No Brasil existe uma expressão, a síndrome do Fla x Flu, que remete ao fato de as pessoas não mais trocarem ideias, mas tentarem vencer com argumentos, ou adotar um, para “resolver” a parada.

O Fla x Flu é extremamente difundido, e vem de um mal-entendido sobre a natureza da democracia. É um tipo de debate que dá a impressão de que é democrático, de que não é dogmático, mas que, na verdade, dá lugar à mentira. Um cara como Donald Trump, por exemplo, só pode funcionar num contexto em que os fatos já não têm valor. Por isso tenho uma visão da “democracia com verdade, com fatos”. Nosso modo de democracia hoje pode parecer bacana, relaxado, mas é uma falsa maneira de chegar à paz social, à justiça. Precisamos ajudar nossos amigos, nossas famílias a ver a verdade. Nem sempre a ilusão é uma boa coisa.

Mas como saber qual é a verdade num mundo em que especialistas passam o dia inteiro dizendo o que é a verdade?

Precisamos de um pensamento bem informado, estruturado, e que não seja o pensamento do “especialista”. Esse pensamento é o da filosofia. De certa maneira, todos os seres são filósofos, mas não sabem. Todos querem saber se somos agregados de célula ou imortais. Essas questões a respeito de quem somos são filosóficas. Precisamos é de mais filosofia no espaço político.

Essas questões, no senso comum, são colocadas para soluções imediatas, e não para reflexão.

Pois é. Mas na filosofia trata-se de uma reflexão que, em princípio, não tem nenhuma meta além da reflexão, trocar ideias em torno de uma questão sem querer nada com isso, o que é um conceito importante da liberdade: a ideia de um pensamento sem fim que nos liberta, que produz conhecimento e autoconhecimento. É uma forma de liberdade e de resistência. Por isso o grande gênio da Filosofia, Sócrates, resistiu ao sistema político da democracia grega ao insistir que ele não sabia nada.

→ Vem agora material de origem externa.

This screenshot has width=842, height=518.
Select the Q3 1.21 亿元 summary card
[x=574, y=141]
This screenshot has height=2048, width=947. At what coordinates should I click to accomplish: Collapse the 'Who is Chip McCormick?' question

Como dar às pessoas acesso à reflexão numa dinâmica em que elas não têm tempo?

Um critério para uma sociedade mais justa deveria incluir o direito humano a ter tempo na vida para discutir a questão de quem somos. Quem não tem sequer tempo para isso jamais poderá viver uma “boa vida”. Para mim é um imperativo categórico que haja espaço de educação e reflexão para todos. Sou universalista radical nesse sentido. Mas é difícil chegar com os pressupostos econômicos em vigor.

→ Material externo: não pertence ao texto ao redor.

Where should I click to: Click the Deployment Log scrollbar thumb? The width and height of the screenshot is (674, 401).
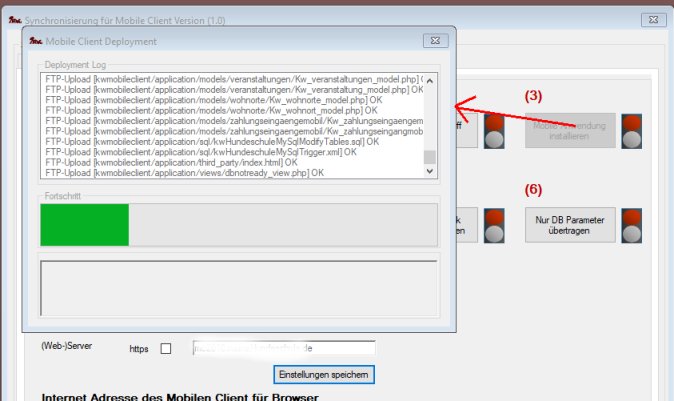point(430,157)
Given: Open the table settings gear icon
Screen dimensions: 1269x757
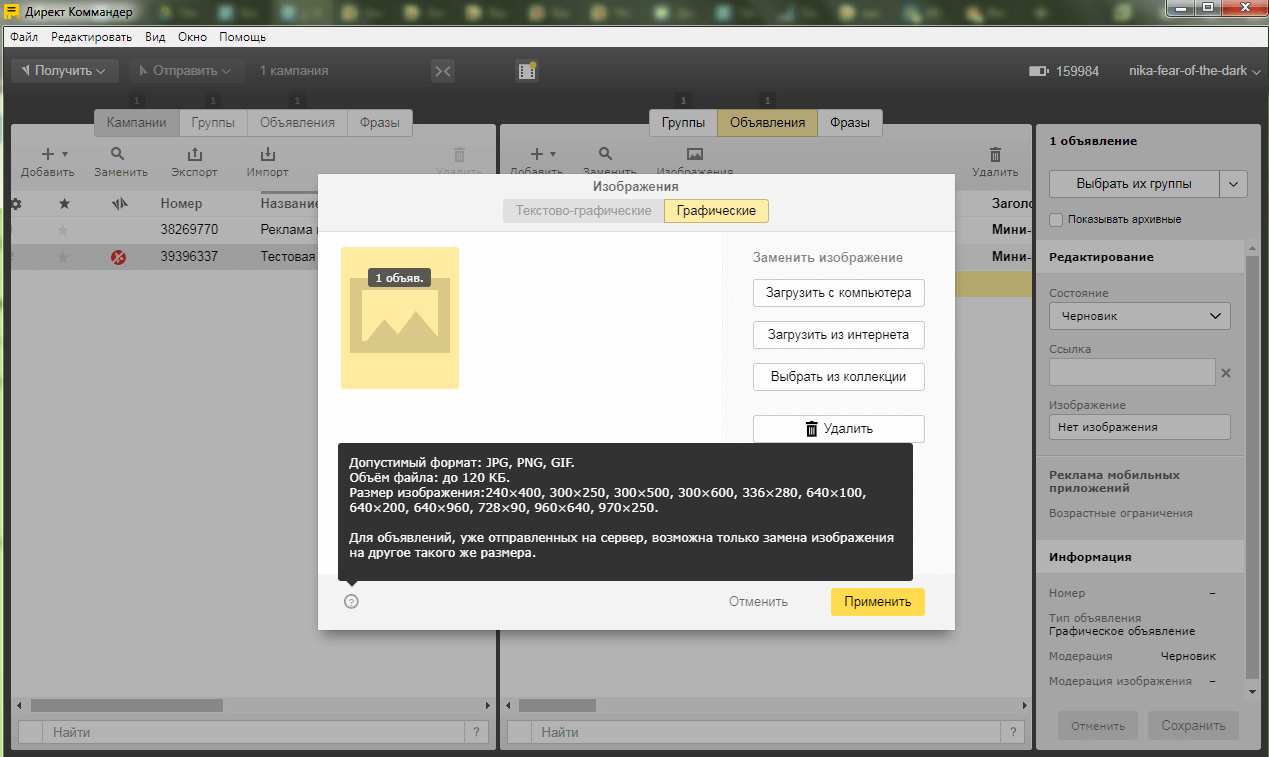Looking at the screenshot, I should pos(16,204).
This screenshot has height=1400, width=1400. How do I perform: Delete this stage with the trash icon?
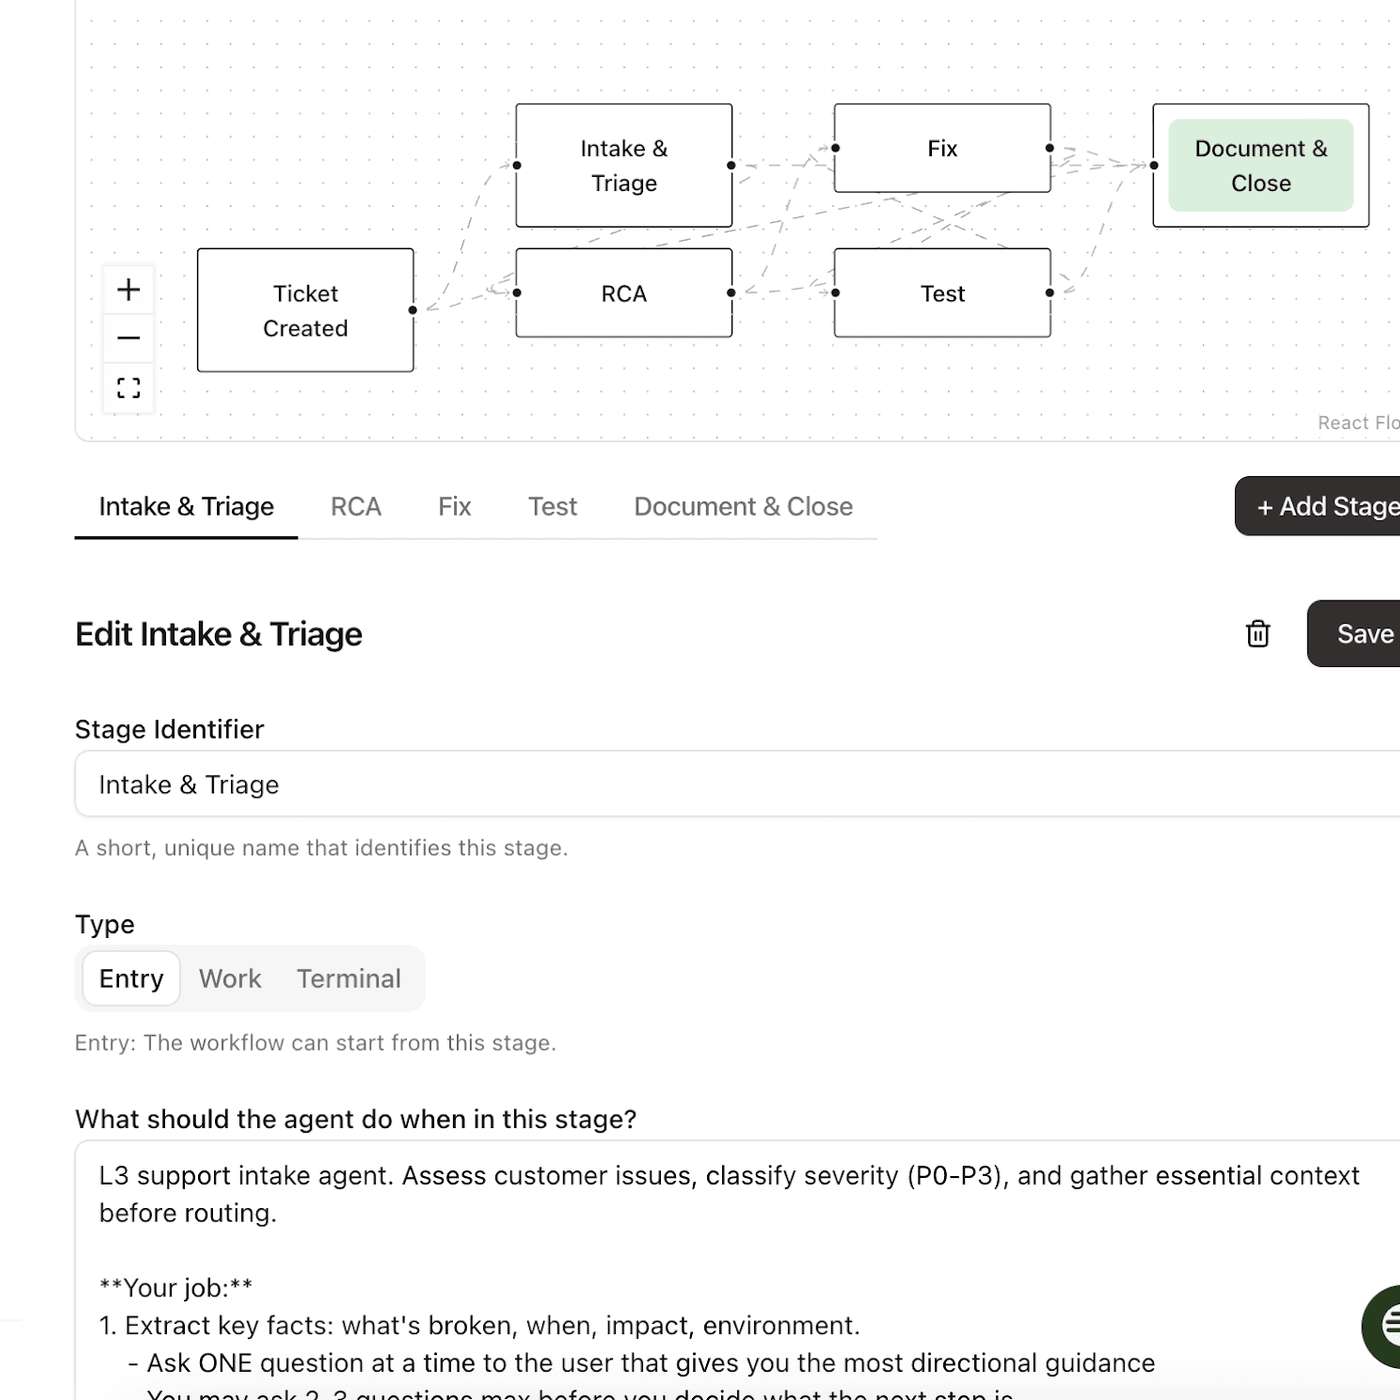[1258, 634]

A internet é um bom lugar para revoluções?

Já vimos uma tentativa, a da Primavera Árabe. Mas foi um grande fracasso. O problema dos movimentos digitais é que as regras, a seleção da informação, ainda são efetuadas na Califórnia. A forma lógica com que a informação está sendo trocada é definida por um grupo que tem interesse econômico. São plataformas boas para uma melhor forma de comunicação global que poderiam impulsionar grandes transformações. Mas o uso econômico é em demasia.